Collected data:
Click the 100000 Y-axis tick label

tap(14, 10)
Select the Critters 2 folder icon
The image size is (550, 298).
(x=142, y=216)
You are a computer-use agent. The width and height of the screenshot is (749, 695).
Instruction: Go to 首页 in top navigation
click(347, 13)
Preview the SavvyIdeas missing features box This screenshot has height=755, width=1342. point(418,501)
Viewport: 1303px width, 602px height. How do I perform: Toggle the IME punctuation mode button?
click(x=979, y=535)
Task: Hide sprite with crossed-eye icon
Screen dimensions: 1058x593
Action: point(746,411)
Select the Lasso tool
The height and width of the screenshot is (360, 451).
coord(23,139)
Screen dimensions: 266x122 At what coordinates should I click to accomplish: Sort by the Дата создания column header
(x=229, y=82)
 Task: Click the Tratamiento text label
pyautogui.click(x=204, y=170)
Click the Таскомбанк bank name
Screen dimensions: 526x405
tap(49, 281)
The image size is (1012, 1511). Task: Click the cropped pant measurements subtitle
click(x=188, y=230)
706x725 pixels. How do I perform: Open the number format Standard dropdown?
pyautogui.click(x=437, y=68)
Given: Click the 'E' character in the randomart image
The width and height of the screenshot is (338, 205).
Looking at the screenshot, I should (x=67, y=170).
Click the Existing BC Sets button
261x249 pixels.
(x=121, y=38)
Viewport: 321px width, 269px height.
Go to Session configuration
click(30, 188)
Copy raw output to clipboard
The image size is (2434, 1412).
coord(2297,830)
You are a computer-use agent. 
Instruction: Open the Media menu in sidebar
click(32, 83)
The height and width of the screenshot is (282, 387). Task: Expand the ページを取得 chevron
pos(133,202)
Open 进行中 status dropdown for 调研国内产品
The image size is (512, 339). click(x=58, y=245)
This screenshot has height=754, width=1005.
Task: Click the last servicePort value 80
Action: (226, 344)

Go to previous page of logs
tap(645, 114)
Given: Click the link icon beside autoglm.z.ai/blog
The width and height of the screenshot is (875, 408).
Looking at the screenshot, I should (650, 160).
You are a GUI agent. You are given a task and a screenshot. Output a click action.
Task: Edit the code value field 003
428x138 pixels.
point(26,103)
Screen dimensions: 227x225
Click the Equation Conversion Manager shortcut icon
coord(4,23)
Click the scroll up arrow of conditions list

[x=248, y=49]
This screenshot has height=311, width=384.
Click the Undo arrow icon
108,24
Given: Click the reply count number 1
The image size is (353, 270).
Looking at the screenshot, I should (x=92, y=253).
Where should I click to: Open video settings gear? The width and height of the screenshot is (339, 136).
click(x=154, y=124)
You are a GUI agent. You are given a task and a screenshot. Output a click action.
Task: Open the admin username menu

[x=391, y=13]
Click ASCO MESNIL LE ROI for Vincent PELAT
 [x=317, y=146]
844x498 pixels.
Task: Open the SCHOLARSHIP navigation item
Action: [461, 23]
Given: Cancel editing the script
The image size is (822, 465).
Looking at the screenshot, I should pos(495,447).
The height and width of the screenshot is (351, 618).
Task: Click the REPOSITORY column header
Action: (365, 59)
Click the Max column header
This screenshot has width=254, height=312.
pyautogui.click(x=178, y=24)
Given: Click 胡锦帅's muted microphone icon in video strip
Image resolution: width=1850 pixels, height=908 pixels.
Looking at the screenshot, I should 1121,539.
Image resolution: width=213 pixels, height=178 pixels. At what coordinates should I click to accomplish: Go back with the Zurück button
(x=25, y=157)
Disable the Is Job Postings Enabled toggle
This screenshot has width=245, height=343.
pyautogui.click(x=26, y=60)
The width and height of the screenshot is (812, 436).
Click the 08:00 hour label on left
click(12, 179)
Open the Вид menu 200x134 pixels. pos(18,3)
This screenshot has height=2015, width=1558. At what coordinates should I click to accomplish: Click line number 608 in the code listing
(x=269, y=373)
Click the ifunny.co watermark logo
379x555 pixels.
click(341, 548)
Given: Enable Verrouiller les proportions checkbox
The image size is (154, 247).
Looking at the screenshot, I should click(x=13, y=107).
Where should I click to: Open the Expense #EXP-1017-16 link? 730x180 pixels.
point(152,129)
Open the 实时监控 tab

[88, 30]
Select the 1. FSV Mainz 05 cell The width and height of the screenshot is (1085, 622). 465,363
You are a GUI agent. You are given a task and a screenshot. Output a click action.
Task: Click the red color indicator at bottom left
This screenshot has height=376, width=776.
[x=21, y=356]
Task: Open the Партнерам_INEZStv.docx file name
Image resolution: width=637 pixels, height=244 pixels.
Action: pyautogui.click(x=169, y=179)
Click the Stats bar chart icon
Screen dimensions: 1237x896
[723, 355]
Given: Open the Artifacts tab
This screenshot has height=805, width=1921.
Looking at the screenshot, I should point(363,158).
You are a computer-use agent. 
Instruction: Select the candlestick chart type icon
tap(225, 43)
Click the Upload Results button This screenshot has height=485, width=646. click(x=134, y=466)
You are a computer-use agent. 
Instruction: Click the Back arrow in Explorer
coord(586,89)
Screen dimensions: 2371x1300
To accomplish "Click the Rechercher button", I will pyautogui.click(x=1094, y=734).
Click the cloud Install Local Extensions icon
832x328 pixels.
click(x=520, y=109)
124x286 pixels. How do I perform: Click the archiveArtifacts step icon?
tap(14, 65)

> What you will do:
Could you write out all the lines above again, changing every "Instruction" to "Directive" and leaving everything else the same?

> Task output:
Click the 100000 Y-axis tick label

tap(14, 10)
Select the Critters 2 folder icon
The image size is (550, 298).
(x=142, y=216)
You are a computer-use agent. The width and height of the screenshot is (749, 695).
Directive: Go to 首页 in top navigation
click(347, 13)
Preview the SavvyIdeas missing features box This screenshot has height=755, width=1342. point(418,501)
Viewport: 1303px width, 602px height. How do I perform: Toggle the IME punctuation mode button?
click(x=979, y=535)
Task: Hide sprite with crossed-eye icon
Screen dimensions: 1058x593
Action: point(746,411)
Select the Lasso tool
The height and width of the screenshot is (360, 451).
coord(23,139)
Screen dimensions: 266x122 At what coordinates should I click to accomplish: Sort by the Дата создания column header
(x=229, y=82)
 Task: Click the Tratamiento text label
pyautogui.click(x=204, y=170)
Click the Таскомбанк bank name
Screen dimensions: 526x405
tap(49, 281)
The image size is (1012, 1511). Task: Click the cropped pant measurements subtitle
click(x=188, y=230)
706x725 pixels. How do I perform: Open the number format Standard dropdown?
pyautogui.click(x=437, y=68)
Given: Click the 'E' character in the randomart image
The width and height of the screenshot is (338, 205).
Looking at the screenshot, I should (x=67, y=170).
Click the Existing BC Sets button
261x249 pixels.
(x=121, y=38)
Viewport: 321px width, 269px height.
Go to Session configuration
click(30, 188)
Copy raw output to clipboard
The image size is (2434, 1412).
coord(2297,830)
You are a computer-use agent. 
Directive: Open the Media menu in sidebar
click(32, 83)
The height and width of the screenshot is (282, 387). Task: Expand the ページを取得 chevron
pos(133,202)
Open 进行中 status dropdown for 调研国内产品
The image size is (512, 339). click(x=58, y=245)
This screenshot has height=754, width=1005.
Task: Click the last servicePort value 80
Action: (226, 344)

Go to previous page of logs
tap(645, 114)
Given: Click the link icon beside autoglm.z.ai/blog
The width and height of the screenshot is (875, 408).
Looking at the screenshot, I should (650, 160).
You are a GUI agent. You are given a task and a screenshot. Output a click action.
Task: Edit the code value field 003
428x138 pixels.
point(26,103)
Screen dimensions: 227x225
Click the Equation Conversion Manager shortcut icon
coord(4,23)
Click the scroll up arrow of conditions list

[x=248, y=49]
This screenshot has height=311, width=384.
Click the Undo arrow icon
108,24
Given: Click the reply count number 1
The image size is (353, 270).
Looking at the screenshot, I should (x=92, y=253).
Where should I click to: Open video settings gear? The width and height of the screenshot is (339, 136).
click(x=154, y=124)
You are a GUI agent. You are given a task and a screenshot. Output a click action.
Task: Open the admin username menu

[x=391, y=13]
Click ASCO MESNIL LE ROI for Vincent PELAT
 [x=317, y=146]
844x498 pixels.
Task: Open the SCHOLARSHIP navigation item
Action: [461, 23]
Given: Cancel editing the script
The image size is (822, 465).
Looking at the screenshot, I should pos(495,447).
The height and width of the screenshot is (351, 618).
Task: Click the REPOSITORY column header
Action: (365, 59)
Click the Max column header
This screenshot has width=254, height=312.
pyautogui.click(x=178, y=24)
Given: Click 胡锦帅's muted microphone icon in video strip
Image resolution: width=1850 pixels, height=908 pixels.
Looking at the screenshot, I should 1121,539.
Image resolution: width=213 pixels, height=178 pixels. At what coordinates should I click to accomplish: Go back with the Zurück button
(x=25, y=157)
Disable the Is Job Postings Enabled toggle
This screenshot has width=245, height=343.
pyautogui.click(x=26, y=60)
The width and height of the screenshot is (812, 436).
Click the 08:00 hour label on left
click(12, 179)
Open the Вид menu 200x134 pixels. pos(18,3)
This screenshot has height=2015, width=1558. At what coordinates should I click to accomplish: Click line number 608 in the code listing
(x=269, y=373)
Click the ifunny.co watermark logo
379x555 pixels.
click(341, 548)
Given: Enable Verrouiller les proportions checkbox
The image size is (154, 247).
Looking at the screenshot, I should click(x=13, y=107).
Where should I click to: Open the Expense #EXP-1017-16 link? 730x180 pixels.
point(152,129)
Open the 实时监控 tab

[88, 30]
Select the 1. FSV Mainz 05 cell The width and height of the screenshot is (1085, 622). 465,363
You are a GUI agent. You are given a task and a screenshot. Output a click action.
Task: Click the red color indicator at bottom left
This screenshot has height=376, width=776.
[x=21, y=356]
Task: Open the Партнерам_INEZStv.docx file name
Image resolution: width=637 pixels, height=244 pixels.
Action: pyautogui.click(x=169, y=179)
Click the Stats bar chart icon
Screen dimensions: 1237x896
[723, 355]
Given: Open the Artifacts tab
This screenshot has height=805, width=1921.
Looking at the screenshot, I should point(363,158).
You are a computer-use agent. 
Directive: Select the candlestick chart type icon
tap(225, 43)
Click the Upload Results button This screenshot has height=485, width=646. click(x=134, y=466)
You are a computer-use agent. 
Directive: Click the Back arrow in Explorer
coord(586,89)
Screen dimensions: 2371x1300
To accomplish "Click the Rechercher button", I will pyautogui.click(x=1094, y=734).
Click the cloud Install Local Extensions icon
832x328 pixels.
click(x=520, y=109)
124x286 pixels. How do I perform: Click the archiveArtifacts step icon?
tap(14, 65)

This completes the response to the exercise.